■ WHAT TO PRODUCE
Answer these questions using the article on growing culinary herbs:
1. What were the dimensions of the first herb garden plot?
2. Where did the mother store her jars of store-bought dried herbs?
3. Which two herbs are said to do best transplanted into the garden rather than grown in containers?

■ PASSAGE
+===+

Grow your culinary herb patch in one section of the garden for quick access when cooking.
by Ellen Ogden
My cooking often starts with the same routine: I heat a little olive oil in a pan, chop an onion and some garlic, and start to sauté. While the kitchen fills with a luscious aroma, I run to the garden to see what I can harvest and cook. The ingredients, rather than a recipe, inspire my cooking. Once I've gathered the veggies, I head for the herb patch. Mixing and matching ingredients with a patchwork of herbs can elevate any recipe to a work of art.
I first learned to cook in my mother's kitchen, where she kept jars of store-bought dried herbs in a drawer. I spent hours investigating this drawer filled with a world of exotic scents, from curry powder to oregano. It became a personal challenge to memorize the aroma of each herb and match it with the name on the jar. I'd unscrew the top, pour some herbs into the palm of my hand, gently crush them between my fingers, and breathe in.
Herbs for cooking are easy to grow in containers. Mix and match tall herbs, such as basil, with cascading herbs, such as oregano and thyme.
My interest in culinary herbs developed further when I planted my first herb garden in the early 1980s. I measured a 6' x 6' plot with sticks and a string and removed the layer of turf with a sharp edged spade. I double dug the soil to create a loose pile, then supplemented with compost. I proceeded to plant basil, summer savory, thyme, dill, and marjoram. I learned that the flavor of a fresh herb often has little in common with its dried counterpart. Fresh herbs are subtle and complex, while dried herbs can be bitter and intense.
I spent most of that summer tending my vegetable garden located near the house and left the herbs to grow on their own. Needless to say, the herb garden didn't thrive. The times I did throw my attention to the herbs I spent my time battling the weeds that were taking over. Plus, the watering hose didn't quite reach the herb garden, so the plants were frequently thirsty. To my amazement, despite these challenges many of the herbs thrived. I harvested fresh herbs throughout the summer and made bundles to dry over the winter, hanging them from the rafters in the kitchen.
My negligence actually was a stroke of luck. I've found out that most herbs thrive with some neglect. Obviously you can't let weeds take over or not water at all. But I found pampering herbs by feeding them a steady diet of nutrients, for example, robs them of their essential oils — the component that makes them so valuable in the kitchen. So, I skip the chemical fertilizer and use an organic soil mix that provides nutrition slowly. The lack of water doesn't hurt my Mediterranean herbs either. Thyme, oregano, and marjoram like growing in well-drained soil that stays on the dry side.
Culinary herbs, such as chives, are beautiful and edible. Chive flowers are edible too!
You can grow herbs almost anywhere. You don't need an in-ground garden; herbs thrive in containers. I grow herbs in pots on my deck and tuck herb plants into window boxes. Most annual herbs, including dill, basil, and cilantro; and some perennial herbs, such as chives, rosemary, and sage, will grow effortlessly in containers. Others, such as tarragon and lavender, do best transplanted into the garden.

+===+

■ PROVIDED DATA
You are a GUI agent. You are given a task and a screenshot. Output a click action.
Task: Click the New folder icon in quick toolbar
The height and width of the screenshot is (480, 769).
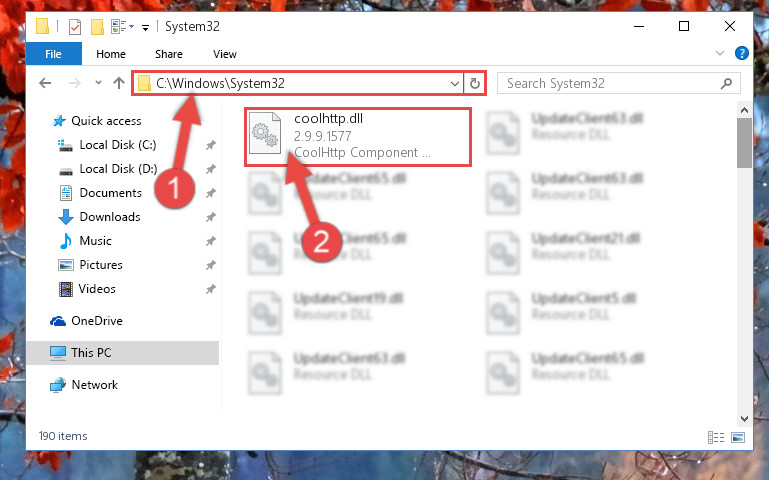coord(97,26)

+===+

■ RESPONSE TO THE EXERCISE
1. 6' x 6'
2. In a drawer
3. Tarragon and lavender